# Show leads



## GoldenSail (Dec 30, 2008)

Take her to a dog show and then she can handle hundreds of leads and see the different styles. There are so many different kinds, it boggles the mind O.O


----------



## MillysMom (Nov 5, 2008)

Good idea! I'll figure out what shows are coming up in or near NC that she could go to!


----------



## CarolinaCasey (Jun 1, 2007)

Shows coming up!
http://www.infodog.com/panels/nc.htm

Once she's come up with a nice product, she should get herself out there with a booth at the shows. Not just conformation but nice pet-leashes at the obedience and agility events. I know that I'd love a nice, quality, and unique leash.


----------



## rappwizard (May 27, 2009)

Did you go to the AKC web site and run a search on conformation events in NC?

I counted 5 events in June; 6 events in August; 10 events in September; 4 in October; 18 in November and 3 in December.

Show chairs are also good people to meet up with in case she decides to ever rent space at a show to sell her wares--at some shows, the show chairs control vending space, and at other shows, they designate who is in charge of vending space. So she'll probably want to do some research in advance and see who the show chairs are and ask about advertising space (looking into the future).

My personal experience is that people like to look, feel and touch these types of things and if you are marketing to show people, you should go where they go--JMHO.


----------



## Tahnee GR (Aug 26, 2006)

She can see some of the beadwork leads in the advertising section at www.everythinggolden.com I did those as Christmas gifts one year for my doggy friends.


----------



## cubbysan (Mar 13, 2007)

CarolinaCasey said:


> Shows coming up!
> http://www.infodog.com/panels/nc.htm
> 
> Once she's come up with a nice product, she should get herself out there with a booth at the shows. Not just conformation but nice pet-leashes at the obedience and agility events. I know that I'd love a nice, quality, and unique leash.


 
I agree. The two best leashes I bought were leather, and I bought them through training schools. They were lost in my move ( I know they are in one of the unpacked boxes), I have not been able to find anything like them in the pet stores in my area.


----------



## Pointgold (Jun 6, 2007)

Lacy Bauer has made 2 custom leads for me, now - the first using Petsokey stone beads that I had, and the latest using polished, but un-cut, Leland Bluestones. They are beautiful. She is making a special, loooong beaded lead for us to show Bueller on.

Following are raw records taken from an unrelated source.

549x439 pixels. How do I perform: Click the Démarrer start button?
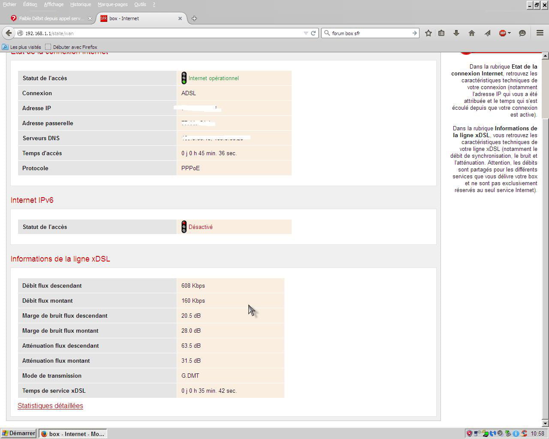pyautogui.click(x=18, y=433)
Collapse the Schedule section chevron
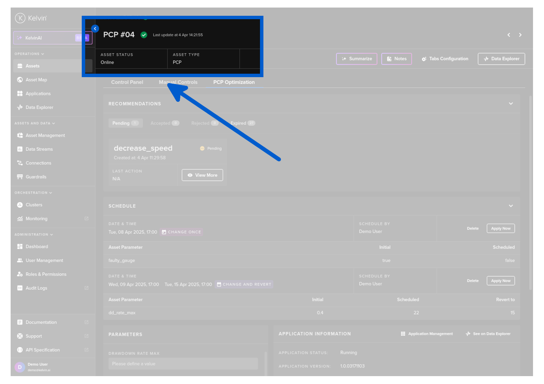Viewport: 544px width, 384px height. coord(511,206)
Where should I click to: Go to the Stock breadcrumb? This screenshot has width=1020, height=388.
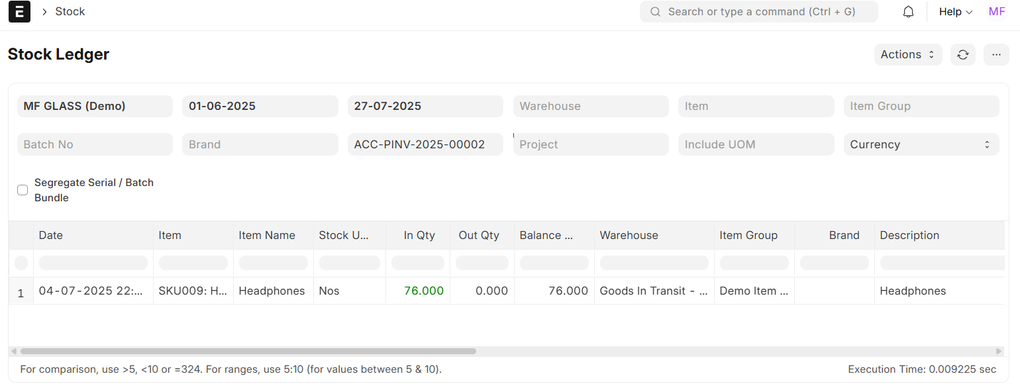point(70,12)
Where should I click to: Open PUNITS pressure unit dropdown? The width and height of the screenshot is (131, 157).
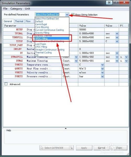point(102,76)
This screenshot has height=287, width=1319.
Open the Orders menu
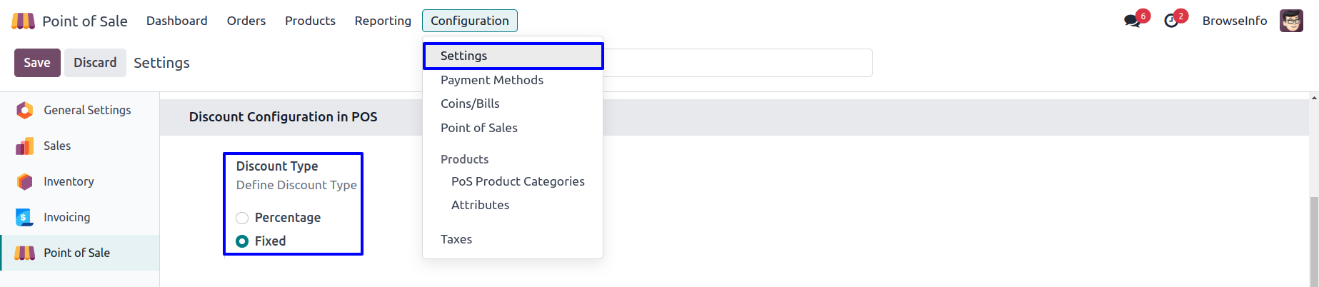click(x=246, y=21)
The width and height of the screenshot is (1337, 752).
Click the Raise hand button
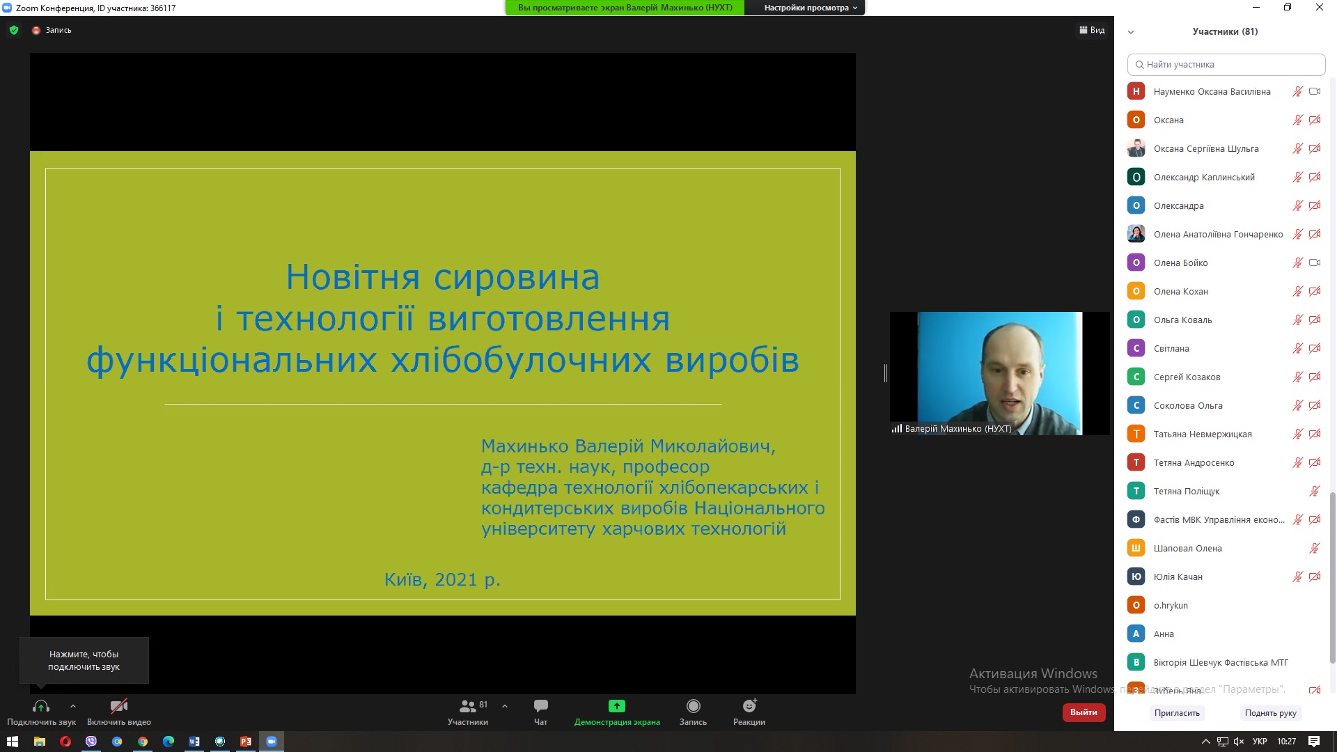(x=1270, y=713)
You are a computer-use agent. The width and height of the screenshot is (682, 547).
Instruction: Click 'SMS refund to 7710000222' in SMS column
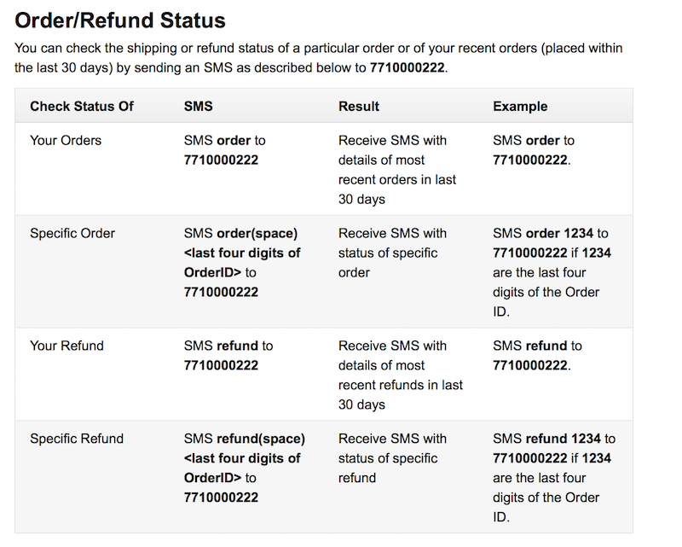click(x=228, y=355)
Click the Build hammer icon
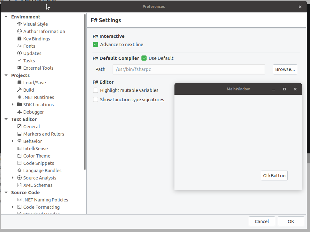Viewport: 310px width, 232px height. coord(19,90)
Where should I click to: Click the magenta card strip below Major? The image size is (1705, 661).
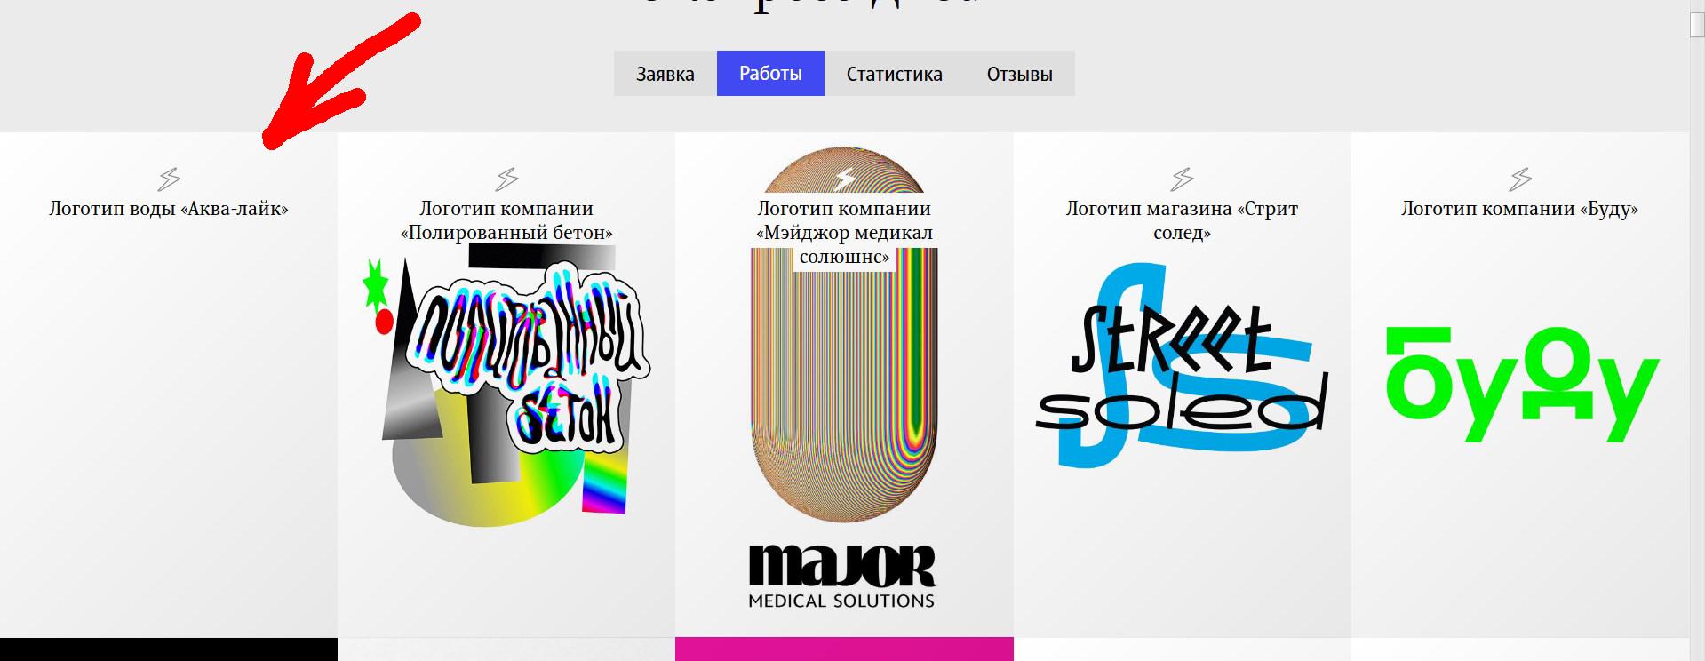pos(844,649)
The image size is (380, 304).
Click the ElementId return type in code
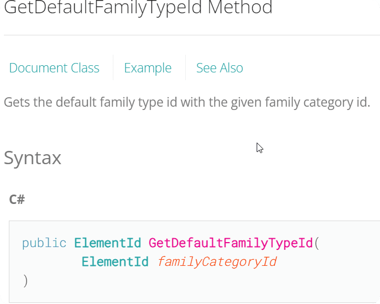(107, 243)
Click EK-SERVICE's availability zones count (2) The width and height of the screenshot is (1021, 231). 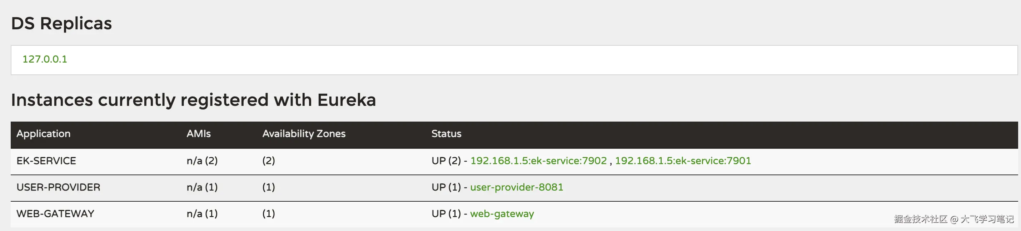(x=269, y=161)

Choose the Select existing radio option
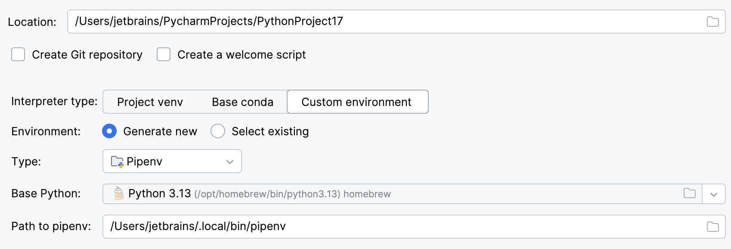218,131
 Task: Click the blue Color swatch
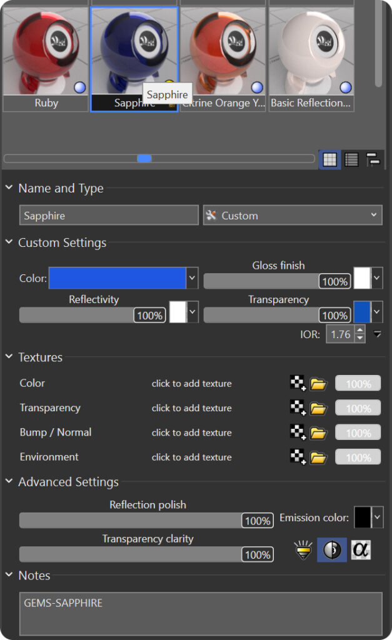click(117, 278)
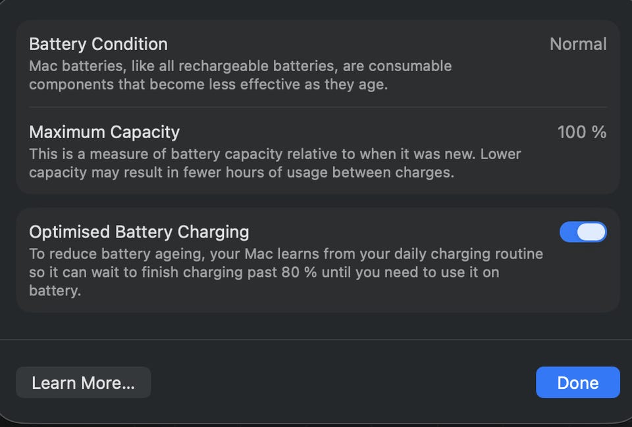
Task: Click the Optimised Battery Charging title
Action: 139,232
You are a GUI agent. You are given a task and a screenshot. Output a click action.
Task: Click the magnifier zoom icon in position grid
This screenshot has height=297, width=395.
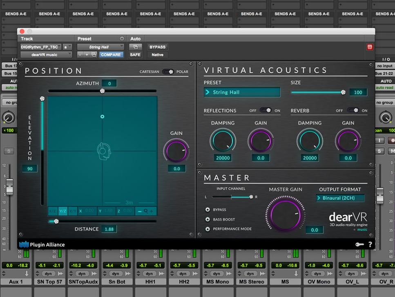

Her work is fantastic and can be seen at
http://www.lacysleads.webs.com/


----------



## Retrieverlover (Feb 8, 2010)

Pointgold said:


> Lacy Bauer has made 2 custom leads for me, now - the first using Petsokey stone beads that I had, and the latest using polished, but un-cut, Leland Bluestones. They are beautiful. She is making a special, loooong beaded lead for us to show Bueller on. Her work is fantastic and can be seen at
> http://www.lacysleads.webs.com/


I love the Leland lead you just got - I actually started saving for a nice lead for Tattle and already contacted Lacy. 

You gotta show me the Petoskey lead sometime. For some reason I have a feeling that's Crews lead


----------